Charles V. Willie G'57, H'92 has seen the Maxwell School of Citizenship and Public Affairs through the eyes of a graduate student, faculty member, and University administrator. Willie joined the faculty in 1950 while working on his doctorate in sociology, and quickly became immersed in Maxwell's innovative interdisciplinary approach to education. "I've been in the classroom more than 50 years, but I can say my beginning experience at Syracuse University was worth its weight in gold in terms of academic and intellectual formation," says Willie, who recently retired from the Harvard University Graduate School of Education, where he had been professor of education and urban studies since 1974. "I experienced the goodwill of professors in geography, history, political science, social psychology, and economics. That interdisciplinary foundation has served me well in my professional career."
      Willie, who was named chair of the sociology department in 1967 and vice president of student affairs at SU in 1972, says the insight he gained at Maxwell allowed him to venture into several applied fields in his academic career, including a year on the psychiatry faculty at Harvard. "The Maxwell School gave me a wide range of experiences—I was able to tackle any problem that came my way."
      When the Maxwell School opened its doors 75 years ago, what lay inside could be found nowhere else in the United States. Its dedication to citizenship education, professional training in public and international affairs, and a full range of social sciences was—and remains—unique in academia. "In other universities, these functions are handled by separate schools," says Maxwell Dean John L. Palmer. "By combining them, we have an unusual confluence of graduate and undergraduate, liberal arts and professional, theoretical and applied. Among other things, this gives us a strong interdisciplinary orientation. This is the wave of the future in education, but it's always been a tradition at the Maxwell School."

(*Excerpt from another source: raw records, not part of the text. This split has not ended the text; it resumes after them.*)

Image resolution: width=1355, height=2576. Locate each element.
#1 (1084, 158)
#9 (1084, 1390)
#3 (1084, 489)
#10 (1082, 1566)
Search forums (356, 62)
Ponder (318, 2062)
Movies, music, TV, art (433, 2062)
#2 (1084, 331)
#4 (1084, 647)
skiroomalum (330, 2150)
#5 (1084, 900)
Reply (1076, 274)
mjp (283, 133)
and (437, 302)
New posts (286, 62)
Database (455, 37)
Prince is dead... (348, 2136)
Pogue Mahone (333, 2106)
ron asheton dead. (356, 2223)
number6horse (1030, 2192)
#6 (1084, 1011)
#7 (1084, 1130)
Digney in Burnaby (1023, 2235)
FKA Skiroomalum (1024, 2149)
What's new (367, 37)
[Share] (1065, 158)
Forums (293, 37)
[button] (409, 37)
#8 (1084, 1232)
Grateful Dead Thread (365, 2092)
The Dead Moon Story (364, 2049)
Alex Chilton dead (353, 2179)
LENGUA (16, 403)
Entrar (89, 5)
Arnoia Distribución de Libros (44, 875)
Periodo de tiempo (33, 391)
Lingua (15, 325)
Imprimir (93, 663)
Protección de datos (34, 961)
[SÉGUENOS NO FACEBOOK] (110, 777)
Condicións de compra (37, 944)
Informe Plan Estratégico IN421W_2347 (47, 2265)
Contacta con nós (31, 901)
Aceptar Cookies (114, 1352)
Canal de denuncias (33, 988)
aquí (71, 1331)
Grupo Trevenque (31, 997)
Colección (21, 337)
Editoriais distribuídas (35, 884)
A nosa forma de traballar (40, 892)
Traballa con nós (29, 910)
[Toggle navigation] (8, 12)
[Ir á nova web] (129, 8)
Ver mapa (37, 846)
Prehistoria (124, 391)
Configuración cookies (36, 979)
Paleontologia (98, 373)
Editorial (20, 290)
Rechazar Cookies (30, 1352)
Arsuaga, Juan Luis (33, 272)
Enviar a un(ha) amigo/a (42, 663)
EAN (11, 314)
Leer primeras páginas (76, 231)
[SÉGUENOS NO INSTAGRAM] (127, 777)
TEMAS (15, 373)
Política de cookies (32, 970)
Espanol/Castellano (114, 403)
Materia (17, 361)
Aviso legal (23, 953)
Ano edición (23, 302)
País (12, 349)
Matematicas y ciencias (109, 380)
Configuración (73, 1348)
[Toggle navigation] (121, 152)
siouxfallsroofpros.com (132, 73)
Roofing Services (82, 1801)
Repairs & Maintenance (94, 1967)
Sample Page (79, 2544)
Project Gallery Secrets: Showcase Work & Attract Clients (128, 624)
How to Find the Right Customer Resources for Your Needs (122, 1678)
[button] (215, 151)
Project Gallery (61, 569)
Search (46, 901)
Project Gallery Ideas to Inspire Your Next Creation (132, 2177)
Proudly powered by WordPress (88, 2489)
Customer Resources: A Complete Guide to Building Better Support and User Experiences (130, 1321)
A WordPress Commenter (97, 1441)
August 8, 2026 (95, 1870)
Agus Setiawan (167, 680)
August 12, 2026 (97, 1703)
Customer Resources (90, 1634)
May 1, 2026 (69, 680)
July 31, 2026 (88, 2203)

      Maxwell continues its traditional work, Palmer says, but the school has taken on an increasingly international dimension during the last decade. "More than 25 percent of our graduate students are from other countries," he says. "Our international program has greatly expanded at both the undergraduate and graduate levels. Developing our global orientation has been and continues to be a very conscious effort and priority of the school."To its 700 graduate students, Maxwell offers professional master's and doctoral programs in public administration and international relations, as well as traditional graduate degrees in the social sciences. Its public administration program, the oldest of its kind in the United States, is consistently ranked number one in national surveys. In 1998, U.S. News & World Report named the graduate program in public affairs first in the nation.
      Maxwell's multidisciplinary graduate training and research centers include the Center for Environmental Policy and Administration, the Center for Policy Research, the Center for Technology and Information Policy, and the Program on the Analysis and Resolution of Conflicts. Two institutes were established in the nineties to complement the work of these centers and the school's degree programs. The Global Affairs Institute, established in 1993, extends, integrates, and focuses Maxwell's increasing commitment to international studies. The Alan K. Campbell Public Affairs Institute was founded in 1996 to carry on Maxwell's work of improving the quality of democratic governance, government organizations, and citizen participation in all levels of government.
Washington_Statue      Maxwell, also the undergraduate social sciences division of the College of Arts and Sciences, has 130 full-time faculty members who instruct approximately 6,000 students each year in anthropology, economics, geography, history, political science, and sociology.
      More than 7,000 Maxwell alumni hold positions with local, state, national, and international governments, on university faculties, and in nonprofit and private organizations throughout the United States and abroad. "Maxwell credentials allowed me to distinguish myself early in my career," says Susan M. Walter '69, G'71, vice president for government relations at General Electric and chair of the Maxwell School Advisory Board. "The investment and commitment of all the people associated with Maxwell has continued to increase the value of our education there."
      U.S. Secretary of Health and Human Services Donna Shalala G'70, H'87 says Maxwell's interdisciplinary studies were solid preparation, both for her career as an educator and as a public policy maker. "When you get to real-life public policy making, it doesn't involve just a single discipline—you really have to be interdisciplinary," she says. "As the world changes, our fields change, and integrating social sciences becomes increasingly important." Shalala, who has served as president of Hunter College and chancellor of the University of Wisconsin at Madison, appreciates the camaraderie the Maxwell School fosters among its graduate students.
      "I've spent my whole career trying to recreate the collegial atmosphere of Maxwell," she says. "It was the best way to get an education.